GIVEN EXERCISE |
How many lines in the records below contain the word "should"? Reply with the number alone.

□ □ □ □ □

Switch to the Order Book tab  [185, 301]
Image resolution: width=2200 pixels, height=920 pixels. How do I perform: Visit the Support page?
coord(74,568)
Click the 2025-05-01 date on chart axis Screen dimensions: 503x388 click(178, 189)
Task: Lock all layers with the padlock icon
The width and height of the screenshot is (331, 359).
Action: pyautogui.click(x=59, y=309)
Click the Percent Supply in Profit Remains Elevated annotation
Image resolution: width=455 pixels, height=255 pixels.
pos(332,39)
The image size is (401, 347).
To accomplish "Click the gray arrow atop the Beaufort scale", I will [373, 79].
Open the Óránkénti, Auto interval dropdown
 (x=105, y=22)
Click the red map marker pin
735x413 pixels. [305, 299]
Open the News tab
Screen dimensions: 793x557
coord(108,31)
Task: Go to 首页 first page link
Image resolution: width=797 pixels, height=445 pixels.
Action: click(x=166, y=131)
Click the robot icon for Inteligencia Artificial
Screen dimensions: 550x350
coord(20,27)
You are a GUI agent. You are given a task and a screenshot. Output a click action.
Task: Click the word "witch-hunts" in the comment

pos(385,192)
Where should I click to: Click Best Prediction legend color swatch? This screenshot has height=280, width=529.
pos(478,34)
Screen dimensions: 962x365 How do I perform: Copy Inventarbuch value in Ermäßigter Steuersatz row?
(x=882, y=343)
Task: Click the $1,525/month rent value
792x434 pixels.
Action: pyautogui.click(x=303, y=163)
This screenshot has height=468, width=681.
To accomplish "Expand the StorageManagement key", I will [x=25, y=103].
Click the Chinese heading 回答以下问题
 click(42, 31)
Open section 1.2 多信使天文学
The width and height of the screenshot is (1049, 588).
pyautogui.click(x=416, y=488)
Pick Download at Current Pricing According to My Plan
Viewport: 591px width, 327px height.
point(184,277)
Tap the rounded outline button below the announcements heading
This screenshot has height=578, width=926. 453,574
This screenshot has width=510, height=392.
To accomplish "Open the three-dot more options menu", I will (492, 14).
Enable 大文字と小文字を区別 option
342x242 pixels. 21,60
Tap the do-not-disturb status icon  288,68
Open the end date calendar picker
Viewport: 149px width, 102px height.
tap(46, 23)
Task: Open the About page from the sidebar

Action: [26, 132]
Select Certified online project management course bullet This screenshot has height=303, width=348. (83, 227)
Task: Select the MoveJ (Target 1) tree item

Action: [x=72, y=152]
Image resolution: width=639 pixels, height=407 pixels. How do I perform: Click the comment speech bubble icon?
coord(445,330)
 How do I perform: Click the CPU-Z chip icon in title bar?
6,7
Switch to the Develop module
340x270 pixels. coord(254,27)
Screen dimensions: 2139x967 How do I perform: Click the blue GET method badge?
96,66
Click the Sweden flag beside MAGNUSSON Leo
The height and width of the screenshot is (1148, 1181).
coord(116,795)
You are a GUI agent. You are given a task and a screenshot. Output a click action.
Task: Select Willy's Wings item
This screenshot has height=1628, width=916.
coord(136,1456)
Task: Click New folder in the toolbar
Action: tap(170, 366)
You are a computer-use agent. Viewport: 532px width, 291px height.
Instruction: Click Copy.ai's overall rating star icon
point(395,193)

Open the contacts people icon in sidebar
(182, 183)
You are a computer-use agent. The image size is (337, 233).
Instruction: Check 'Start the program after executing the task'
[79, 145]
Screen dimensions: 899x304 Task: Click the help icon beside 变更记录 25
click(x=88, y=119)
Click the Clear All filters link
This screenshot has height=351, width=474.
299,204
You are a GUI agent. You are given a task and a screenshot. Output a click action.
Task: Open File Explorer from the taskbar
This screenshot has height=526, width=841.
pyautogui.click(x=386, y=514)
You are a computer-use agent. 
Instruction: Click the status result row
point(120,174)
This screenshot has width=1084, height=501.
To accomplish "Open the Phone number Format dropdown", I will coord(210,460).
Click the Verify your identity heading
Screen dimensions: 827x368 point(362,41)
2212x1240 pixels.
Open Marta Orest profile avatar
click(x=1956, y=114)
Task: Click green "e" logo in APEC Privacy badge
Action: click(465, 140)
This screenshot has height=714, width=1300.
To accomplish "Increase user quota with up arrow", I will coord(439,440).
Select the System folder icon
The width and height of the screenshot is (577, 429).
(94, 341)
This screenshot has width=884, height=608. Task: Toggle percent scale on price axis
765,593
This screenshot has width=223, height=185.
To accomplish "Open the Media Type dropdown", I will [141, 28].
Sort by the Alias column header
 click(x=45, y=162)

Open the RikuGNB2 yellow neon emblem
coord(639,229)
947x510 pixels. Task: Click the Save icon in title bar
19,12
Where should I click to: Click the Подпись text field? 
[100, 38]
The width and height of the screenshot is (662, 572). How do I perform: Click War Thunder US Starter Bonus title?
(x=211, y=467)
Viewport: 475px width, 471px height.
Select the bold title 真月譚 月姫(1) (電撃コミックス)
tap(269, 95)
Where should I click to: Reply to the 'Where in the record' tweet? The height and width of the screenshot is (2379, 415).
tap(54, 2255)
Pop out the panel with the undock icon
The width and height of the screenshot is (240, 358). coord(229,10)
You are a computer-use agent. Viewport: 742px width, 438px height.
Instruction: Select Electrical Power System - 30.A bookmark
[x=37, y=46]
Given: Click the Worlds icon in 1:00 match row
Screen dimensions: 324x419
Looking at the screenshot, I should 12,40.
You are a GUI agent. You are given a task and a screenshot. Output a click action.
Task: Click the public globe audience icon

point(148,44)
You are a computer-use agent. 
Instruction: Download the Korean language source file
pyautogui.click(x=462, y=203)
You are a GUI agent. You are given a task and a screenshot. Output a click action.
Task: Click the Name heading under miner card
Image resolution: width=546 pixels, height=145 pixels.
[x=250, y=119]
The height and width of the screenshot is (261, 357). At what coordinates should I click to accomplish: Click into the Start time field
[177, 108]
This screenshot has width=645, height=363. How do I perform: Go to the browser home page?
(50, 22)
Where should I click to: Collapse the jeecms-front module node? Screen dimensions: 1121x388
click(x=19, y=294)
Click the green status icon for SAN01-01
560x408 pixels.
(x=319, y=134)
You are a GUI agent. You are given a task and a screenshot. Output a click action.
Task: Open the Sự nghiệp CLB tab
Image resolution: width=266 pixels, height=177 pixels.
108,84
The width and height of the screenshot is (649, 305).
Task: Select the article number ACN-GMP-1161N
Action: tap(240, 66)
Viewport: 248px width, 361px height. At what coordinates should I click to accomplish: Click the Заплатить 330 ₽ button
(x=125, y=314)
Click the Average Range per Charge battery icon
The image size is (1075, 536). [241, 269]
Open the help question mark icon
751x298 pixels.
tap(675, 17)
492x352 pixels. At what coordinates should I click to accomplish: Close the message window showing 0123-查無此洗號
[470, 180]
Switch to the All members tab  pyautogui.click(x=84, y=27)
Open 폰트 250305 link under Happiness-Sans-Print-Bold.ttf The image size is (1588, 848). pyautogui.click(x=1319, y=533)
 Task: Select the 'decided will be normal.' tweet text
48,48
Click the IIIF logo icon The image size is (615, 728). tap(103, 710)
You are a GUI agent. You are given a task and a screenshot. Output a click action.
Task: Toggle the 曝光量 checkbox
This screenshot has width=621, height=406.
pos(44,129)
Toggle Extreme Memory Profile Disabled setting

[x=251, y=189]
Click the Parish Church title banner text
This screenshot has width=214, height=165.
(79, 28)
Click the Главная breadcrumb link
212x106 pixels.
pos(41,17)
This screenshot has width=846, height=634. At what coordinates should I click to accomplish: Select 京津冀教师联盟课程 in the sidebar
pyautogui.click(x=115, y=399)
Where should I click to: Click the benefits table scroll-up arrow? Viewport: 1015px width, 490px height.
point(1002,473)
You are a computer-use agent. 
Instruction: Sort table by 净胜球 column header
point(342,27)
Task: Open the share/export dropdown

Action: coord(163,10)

□ □ □ □ □

ANSWER IN FULL |
10